Menggunakan stablecoin sebagai pengganti sementara untuk fiat selama akhir pekan, dan menyelesaikan rekonsiliasi setelah sistem perbankan dinyalakan kembali;

Dapat membangun loop penyelesaian stablecoin internal antara akun pelanggan dan perusahaan dengan pemasok seperti Paxos.

Dana pihak lawan tersedia secara instan

Melalui solusi di atas atau mitra likuiditas, menghindari proses ACH / transfer bank, untuk dengan cepat mengalihkan dana ke bursa / mitra.

Penyesuaian otomatis entitas lintas negara

Ketika saluran fiat ditutup, alokasikan dana antar unit bisnis / anak perusahaan melalui transfer stablecoin on-chain;

Kantor pusat dapat memanfaatkan ini untuk membangun sistem manajemen keuangan global yang otomatis dan dapat diskalakan;

Selain fungsi dasar ini, dapat dibayangkan generasi baru bank yang sepenuhnya didasarkan pada konsep “keuangan yang selalu tersedia, instan, dan dapat digabungkan”. Pengiriman uang dan penyelesaian hanyalah titik awal, selanjutnya akan muncul skenario seperti pembayaran yang dapat diprogram, manajemen aset lintas batas, dan tokenisasi saham. Perusahaan semacam ini akan memenangkan pasar dengan pengalaman pengguna yang luar biasa, matriks produk yang kaya, dan struktur biaya yang lebih rendah.

Layanan Bank Komersial dan Perusahaan (B2B)

Saat ini, pemilik bisnis di pasar seperti Nigeria, Indonesia, dan Brasil yang ingin membuka rekening dolar di bank lokal harus melewati banyak rintangan. Biasanya, hanya perusahaan dengan volume perdagangan besar atau yang memiliki hubungan khusus yang dapat memenuhi syarat - dan ini juga harus dengan syarat bank memiliki likuiditas dolar yang cukup. Sementara itu, rekening mata uang lokal memaksa pengusaha untuk menanggung risiko bank dan risiko kredit pemerintah sekaligus, yang mengharuskan mereka untuk selalu memperhatikan fluktuasi nilai tukar demi mempertahankan modal operasi. Saat melakukan pembayaran kepada pemasok luar negeri, pemilik bisnis juga harus membayar biaya tinggi untuk menukar mata uang lokal mereka ke dolar atau mata uang utama lainnya.

Stablecoin dapat secara signifikan mengurangi gesekan ini, dan bank komersial yang visioner akan memainkan peran kunci dalam proses penerapannya. Melalui platform digital dolar yang sesuai yang dikelola oleh bank (seperti USDC atau USDG), perusahaan dapat mencapai:

  • Tidak perlu membangun banyak hubungan bank untuk memiliki saldo dalam berbagai mata uang;
  • Penyelesaian faktur lintas batas dalam detik (melewati jaringan bank agen tradisional);
  • Setoran stablecoin menghasilkan bunga;

Bank komersial dapat menggunakan ini untuk meningkatkan rekening cek dasar mereka menjadi solusi manajemen dana multi-mata uang global, menawarkan kecepatan, transparansi, dan ketahanan finansial yang tak tertandingi oleh rekening tradisional.

Setelah memperkenalkan stablecoin, rencana praktiknya adalah sebagai berikut.

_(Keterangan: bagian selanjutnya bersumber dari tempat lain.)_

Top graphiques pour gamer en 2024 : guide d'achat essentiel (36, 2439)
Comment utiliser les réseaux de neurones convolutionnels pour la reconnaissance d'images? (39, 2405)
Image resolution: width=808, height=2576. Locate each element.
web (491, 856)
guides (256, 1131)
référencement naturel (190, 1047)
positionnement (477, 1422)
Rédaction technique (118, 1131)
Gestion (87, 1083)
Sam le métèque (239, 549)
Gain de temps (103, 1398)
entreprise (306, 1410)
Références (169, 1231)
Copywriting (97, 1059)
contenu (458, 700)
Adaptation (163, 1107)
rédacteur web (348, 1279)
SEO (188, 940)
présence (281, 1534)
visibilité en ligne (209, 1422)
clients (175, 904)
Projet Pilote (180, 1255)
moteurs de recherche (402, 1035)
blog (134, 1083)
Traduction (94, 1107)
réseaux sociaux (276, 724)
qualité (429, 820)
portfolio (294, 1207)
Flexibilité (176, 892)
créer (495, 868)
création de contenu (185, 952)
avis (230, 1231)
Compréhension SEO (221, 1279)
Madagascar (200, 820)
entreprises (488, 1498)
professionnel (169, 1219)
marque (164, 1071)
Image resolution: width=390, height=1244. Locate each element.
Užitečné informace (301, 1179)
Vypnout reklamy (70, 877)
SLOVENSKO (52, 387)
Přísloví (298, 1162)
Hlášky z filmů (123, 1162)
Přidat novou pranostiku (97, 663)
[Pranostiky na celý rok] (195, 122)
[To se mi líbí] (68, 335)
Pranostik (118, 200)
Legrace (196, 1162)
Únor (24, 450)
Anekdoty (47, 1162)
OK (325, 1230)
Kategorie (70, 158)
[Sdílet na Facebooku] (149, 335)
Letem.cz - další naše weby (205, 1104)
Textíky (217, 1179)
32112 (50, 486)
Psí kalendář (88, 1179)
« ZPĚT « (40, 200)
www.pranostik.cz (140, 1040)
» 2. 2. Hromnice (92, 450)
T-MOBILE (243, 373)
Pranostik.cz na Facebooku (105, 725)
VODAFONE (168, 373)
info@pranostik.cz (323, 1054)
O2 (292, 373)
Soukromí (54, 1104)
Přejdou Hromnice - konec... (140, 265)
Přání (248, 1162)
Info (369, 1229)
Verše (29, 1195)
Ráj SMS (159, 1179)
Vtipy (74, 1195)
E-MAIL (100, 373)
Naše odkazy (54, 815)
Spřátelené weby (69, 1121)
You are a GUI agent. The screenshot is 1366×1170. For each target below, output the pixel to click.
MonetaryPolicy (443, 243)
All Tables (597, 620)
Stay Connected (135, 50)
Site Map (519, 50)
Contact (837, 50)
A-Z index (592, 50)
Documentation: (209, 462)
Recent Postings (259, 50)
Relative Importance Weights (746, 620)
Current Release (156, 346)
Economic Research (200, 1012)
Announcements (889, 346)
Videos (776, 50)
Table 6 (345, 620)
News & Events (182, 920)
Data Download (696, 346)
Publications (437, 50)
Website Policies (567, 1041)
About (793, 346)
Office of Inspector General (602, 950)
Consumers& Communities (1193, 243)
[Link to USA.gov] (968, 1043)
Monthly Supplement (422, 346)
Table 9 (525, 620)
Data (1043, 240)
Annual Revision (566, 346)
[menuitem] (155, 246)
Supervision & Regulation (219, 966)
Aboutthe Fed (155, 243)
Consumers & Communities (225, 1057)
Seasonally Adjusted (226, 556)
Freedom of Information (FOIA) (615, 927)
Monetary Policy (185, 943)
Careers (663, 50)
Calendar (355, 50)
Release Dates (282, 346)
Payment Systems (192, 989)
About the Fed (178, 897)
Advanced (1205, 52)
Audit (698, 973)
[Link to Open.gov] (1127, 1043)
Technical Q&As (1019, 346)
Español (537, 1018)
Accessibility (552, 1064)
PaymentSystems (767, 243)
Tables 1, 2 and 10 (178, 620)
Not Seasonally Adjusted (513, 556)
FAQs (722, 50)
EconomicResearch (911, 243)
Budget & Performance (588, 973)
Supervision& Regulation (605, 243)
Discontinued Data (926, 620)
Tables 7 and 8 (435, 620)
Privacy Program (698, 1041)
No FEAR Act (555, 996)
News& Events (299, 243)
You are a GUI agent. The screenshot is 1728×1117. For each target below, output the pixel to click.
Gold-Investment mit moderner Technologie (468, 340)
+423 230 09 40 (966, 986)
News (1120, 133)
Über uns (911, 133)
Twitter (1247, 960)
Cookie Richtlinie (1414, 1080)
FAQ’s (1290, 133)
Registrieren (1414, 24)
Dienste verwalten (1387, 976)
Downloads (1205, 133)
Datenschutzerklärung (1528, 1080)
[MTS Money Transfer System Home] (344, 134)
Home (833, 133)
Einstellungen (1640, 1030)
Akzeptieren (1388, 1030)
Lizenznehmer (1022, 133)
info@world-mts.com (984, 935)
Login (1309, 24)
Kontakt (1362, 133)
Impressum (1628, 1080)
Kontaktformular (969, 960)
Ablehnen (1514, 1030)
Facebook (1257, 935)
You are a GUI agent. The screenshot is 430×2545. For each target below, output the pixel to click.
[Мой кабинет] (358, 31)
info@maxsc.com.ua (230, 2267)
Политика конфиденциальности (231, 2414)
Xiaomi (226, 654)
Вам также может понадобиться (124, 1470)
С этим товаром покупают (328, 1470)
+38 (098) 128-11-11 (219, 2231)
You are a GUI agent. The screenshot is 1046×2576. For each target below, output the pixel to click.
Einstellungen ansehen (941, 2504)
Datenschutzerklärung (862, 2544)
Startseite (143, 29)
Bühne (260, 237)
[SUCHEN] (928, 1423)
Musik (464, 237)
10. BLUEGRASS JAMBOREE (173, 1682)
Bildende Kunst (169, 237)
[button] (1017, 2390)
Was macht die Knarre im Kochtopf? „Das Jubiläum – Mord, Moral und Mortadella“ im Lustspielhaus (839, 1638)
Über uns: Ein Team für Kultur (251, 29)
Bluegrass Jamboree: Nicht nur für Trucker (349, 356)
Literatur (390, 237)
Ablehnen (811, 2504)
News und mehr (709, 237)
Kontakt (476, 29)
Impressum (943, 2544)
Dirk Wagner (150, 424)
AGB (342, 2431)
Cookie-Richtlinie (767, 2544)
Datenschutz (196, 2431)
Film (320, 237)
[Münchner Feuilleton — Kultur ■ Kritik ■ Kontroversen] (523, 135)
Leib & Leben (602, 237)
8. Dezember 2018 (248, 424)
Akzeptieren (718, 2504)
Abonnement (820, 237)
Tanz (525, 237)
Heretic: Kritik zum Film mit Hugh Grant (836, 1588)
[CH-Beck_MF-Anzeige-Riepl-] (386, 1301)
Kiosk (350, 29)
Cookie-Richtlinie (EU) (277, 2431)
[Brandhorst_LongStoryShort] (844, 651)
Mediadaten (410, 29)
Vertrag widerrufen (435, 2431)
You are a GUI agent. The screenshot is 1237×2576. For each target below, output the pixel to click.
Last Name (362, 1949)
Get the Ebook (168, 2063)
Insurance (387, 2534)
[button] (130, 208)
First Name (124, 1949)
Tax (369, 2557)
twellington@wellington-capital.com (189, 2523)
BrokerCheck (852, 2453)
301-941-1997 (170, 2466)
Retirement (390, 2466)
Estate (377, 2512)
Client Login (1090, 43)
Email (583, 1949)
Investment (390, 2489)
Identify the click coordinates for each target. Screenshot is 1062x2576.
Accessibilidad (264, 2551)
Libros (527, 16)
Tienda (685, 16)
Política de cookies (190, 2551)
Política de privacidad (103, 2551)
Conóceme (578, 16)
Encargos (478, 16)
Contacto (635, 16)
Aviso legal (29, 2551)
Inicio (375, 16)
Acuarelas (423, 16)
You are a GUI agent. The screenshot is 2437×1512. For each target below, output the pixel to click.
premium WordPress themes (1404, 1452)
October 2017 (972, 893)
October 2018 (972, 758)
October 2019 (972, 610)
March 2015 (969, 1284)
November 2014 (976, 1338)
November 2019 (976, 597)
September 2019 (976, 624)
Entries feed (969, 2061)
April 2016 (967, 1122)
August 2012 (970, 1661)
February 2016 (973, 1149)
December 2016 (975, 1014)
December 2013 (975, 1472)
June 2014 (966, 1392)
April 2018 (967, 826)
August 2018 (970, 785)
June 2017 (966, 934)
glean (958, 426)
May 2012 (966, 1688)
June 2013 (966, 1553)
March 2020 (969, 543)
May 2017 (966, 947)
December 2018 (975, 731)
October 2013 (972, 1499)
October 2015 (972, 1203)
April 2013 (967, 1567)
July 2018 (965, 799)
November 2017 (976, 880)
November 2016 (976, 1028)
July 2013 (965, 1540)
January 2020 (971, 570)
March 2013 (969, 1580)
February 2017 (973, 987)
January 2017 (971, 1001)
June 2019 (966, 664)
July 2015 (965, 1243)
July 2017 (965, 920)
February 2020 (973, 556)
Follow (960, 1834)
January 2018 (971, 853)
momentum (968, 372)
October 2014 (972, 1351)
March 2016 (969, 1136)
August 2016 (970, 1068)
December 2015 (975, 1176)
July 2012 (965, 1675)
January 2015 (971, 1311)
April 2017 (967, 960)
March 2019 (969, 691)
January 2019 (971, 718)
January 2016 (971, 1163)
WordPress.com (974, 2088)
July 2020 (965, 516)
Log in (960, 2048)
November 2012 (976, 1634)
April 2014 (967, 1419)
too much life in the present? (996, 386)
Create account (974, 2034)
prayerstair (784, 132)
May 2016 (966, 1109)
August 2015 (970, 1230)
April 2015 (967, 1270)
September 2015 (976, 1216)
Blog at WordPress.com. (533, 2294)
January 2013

Layanan Akun Multi-Mata Uang / Dolar Global

Bank mengelola stablecoin untuk perusahaan melalui mitra seperti Fireblocks atau Stripe-Bridge;

Mengurangi biaya startup dan operasional (seperti mengurangi kebutuhan lisensi, membebaskan akun FBO);

Produk berimbal tinggi yang didukung oleh obligasi AS berkualitas tinggi

Bank dapat menawarkan imbal hasil pada tingkat suku bunga dana federal (sekitar 4%) dan risiko kredit yang jauh lebih rendah dibandingkan dengan bank lokal (reksa dana yang diatur oleh AS vs bank lokal);

Perlu menghubungkan penyedia stablecoin berbunga (seperti Paxos) atau mitra obligasi tokenisasi (seperti Superstate/Securitize).

Penyelesaian Real-Time Seharian

Lihat rencana sektor keuangan konsumsi di atas.

Skenario aplikasi global yang kami anggap menjanjikan (platform stablecoin / bank komersial dapat menyelesaikan)

Importir membayar harga barang dalam dolar AS dalam hitungan detik, eksportir luar negeri segera melepaskan barang;

Chief Financial Officers of enterprises can allocate funds in real time across multiple countries, freeing themselves from the delays of correspondent banking systems, making banking services for large multinational groups possible;

Pengusaha di negara dengan inflasi tinggi mengaitkan neraca perusahaan mereka dengan dolar.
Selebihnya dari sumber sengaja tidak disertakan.